Peer reviewers commented and the researchers made changes or provided responses. Those comments and responses included the following:
- Because so many patients were lost to follow-up, the reviewers requested that the researchers reanalyze the data including all patients with an initial assessment, even if patients did not have outcome data. The researchers responded that they chose their mixed-model approach specifically to deal with the expected missing data. The researchers stated that they required only that a person have a baseline and one post-baseline assessment for inclusion in the analyzed sample; the researchers did not require complete data for inclusion. As reviewers requested, the researchers did run additional analyses on primary outcomes and any significant secondary outcomes including all people with baseline data, but they kept the original primary analyses, as well.
- The reviewers asked the researchers to expand the discussion of limitations. The researchers added a limitation related to the large amount of missing outcome data. Researchers said that due to missing data, the sample they analyzed could have been systematically different from the original study sample. The investigators also stated that replication of the study results might be difficult because the study did not follow a framework for an intention-to-treat analysis because the analyzed sample did not include all the patients randomly assigned to the group receiving the intervention.
- The reviewers also argued that randomizing patients before obtaining full informed consent is a study limitation.

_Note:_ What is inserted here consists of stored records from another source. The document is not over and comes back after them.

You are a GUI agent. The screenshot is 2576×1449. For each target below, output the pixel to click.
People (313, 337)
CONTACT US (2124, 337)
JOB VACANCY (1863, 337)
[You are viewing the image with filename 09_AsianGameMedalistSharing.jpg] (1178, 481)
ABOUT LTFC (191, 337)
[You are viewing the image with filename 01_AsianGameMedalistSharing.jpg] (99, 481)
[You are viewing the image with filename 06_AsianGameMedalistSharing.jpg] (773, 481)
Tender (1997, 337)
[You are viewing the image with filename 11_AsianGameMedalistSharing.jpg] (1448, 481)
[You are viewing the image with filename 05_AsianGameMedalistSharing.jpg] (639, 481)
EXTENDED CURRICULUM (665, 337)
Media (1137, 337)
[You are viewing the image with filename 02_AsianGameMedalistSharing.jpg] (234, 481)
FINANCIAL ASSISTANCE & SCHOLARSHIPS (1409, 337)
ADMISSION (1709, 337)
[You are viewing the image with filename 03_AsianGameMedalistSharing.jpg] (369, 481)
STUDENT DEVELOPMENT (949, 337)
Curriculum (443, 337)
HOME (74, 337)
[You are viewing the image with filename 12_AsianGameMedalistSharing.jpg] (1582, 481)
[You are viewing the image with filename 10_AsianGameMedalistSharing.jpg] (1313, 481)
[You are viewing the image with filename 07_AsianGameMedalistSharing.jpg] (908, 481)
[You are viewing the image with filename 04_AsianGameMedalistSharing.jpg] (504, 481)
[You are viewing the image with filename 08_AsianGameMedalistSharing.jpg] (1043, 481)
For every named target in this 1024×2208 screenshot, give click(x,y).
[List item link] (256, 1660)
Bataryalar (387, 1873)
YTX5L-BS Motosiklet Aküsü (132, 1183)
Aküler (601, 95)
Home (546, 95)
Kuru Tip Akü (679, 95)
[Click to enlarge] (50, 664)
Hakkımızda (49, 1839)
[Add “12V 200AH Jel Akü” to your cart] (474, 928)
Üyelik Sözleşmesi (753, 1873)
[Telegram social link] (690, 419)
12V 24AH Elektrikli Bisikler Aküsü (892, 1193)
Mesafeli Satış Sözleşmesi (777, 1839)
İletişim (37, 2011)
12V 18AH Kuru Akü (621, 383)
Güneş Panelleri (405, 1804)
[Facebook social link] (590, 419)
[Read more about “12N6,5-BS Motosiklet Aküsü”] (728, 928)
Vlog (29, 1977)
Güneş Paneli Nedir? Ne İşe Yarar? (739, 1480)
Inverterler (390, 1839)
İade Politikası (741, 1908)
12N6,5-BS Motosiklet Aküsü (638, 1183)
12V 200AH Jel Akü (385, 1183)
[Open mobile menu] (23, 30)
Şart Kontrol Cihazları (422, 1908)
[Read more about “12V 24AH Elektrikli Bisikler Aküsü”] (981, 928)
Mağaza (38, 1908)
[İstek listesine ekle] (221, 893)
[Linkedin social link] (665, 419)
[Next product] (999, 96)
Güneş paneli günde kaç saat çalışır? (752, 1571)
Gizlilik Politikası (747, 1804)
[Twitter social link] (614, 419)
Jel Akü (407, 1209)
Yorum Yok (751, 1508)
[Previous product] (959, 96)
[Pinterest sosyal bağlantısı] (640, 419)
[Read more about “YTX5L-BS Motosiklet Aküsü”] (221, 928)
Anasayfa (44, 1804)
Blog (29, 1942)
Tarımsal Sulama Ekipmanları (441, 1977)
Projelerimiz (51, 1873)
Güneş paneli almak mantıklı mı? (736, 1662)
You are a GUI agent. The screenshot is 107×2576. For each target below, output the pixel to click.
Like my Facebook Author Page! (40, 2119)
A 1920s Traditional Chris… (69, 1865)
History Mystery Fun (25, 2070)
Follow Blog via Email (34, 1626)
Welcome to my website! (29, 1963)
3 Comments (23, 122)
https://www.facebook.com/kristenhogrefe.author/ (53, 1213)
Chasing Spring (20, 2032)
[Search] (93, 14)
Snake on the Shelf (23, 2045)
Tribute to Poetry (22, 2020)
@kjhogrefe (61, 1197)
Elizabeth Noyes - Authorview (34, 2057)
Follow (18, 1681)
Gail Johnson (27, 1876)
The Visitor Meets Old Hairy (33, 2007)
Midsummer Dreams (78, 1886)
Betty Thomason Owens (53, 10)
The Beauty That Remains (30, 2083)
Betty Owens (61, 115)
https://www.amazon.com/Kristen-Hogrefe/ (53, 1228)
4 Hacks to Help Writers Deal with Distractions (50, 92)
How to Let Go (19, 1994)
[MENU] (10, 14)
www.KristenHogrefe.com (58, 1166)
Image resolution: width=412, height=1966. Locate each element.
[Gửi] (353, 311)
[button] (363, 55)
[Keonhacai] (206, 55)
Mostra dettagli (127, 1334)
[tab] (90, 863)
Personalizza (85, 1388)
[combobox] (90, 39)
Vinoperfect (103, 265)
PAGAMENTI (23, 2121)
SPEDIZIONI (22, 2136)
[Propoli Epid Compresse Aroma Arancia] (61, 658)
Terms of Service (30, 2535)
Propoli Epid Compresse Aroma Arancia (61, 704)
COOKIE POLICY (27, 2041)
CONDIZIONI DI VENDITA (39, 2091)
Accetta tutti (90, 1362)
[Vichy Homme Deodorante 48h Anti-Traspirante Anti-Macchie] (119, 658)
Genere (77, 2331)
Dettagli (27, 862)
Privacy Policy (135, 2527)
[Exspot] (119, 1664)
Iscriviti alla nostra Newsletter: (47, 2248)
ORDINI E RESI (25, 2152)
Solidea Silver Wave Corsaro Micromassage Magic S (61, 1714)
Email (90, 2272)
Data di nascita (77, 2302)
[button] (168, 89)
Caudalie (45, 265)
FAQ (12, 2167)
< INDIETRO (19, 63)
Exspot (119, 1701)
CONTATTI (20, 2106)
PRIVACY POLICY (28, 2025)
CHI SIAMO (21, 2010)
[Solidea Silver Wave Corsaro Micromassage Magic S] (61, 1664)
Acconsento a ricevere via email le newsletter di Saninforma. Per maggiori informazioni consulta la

Randomizing before consent could preclude a true intention-to-treat analysis because some randomized patients might choose not to participate in the study, the reviewers said. The researchers explained that if they had randomized after initial data collection, they would have captured only those patients motivated to engage in transitional care. Therefore, researchers thought they would not get a truly representative sample of the population if they had randomized at this later stage.
- The reviewers questioned the significance of evaluating joint intake versus individual intake appointments within the transitional care center training. The researchers noted that many of their stakeholders considered this question to be very important because joint intake procedures could speed access to services.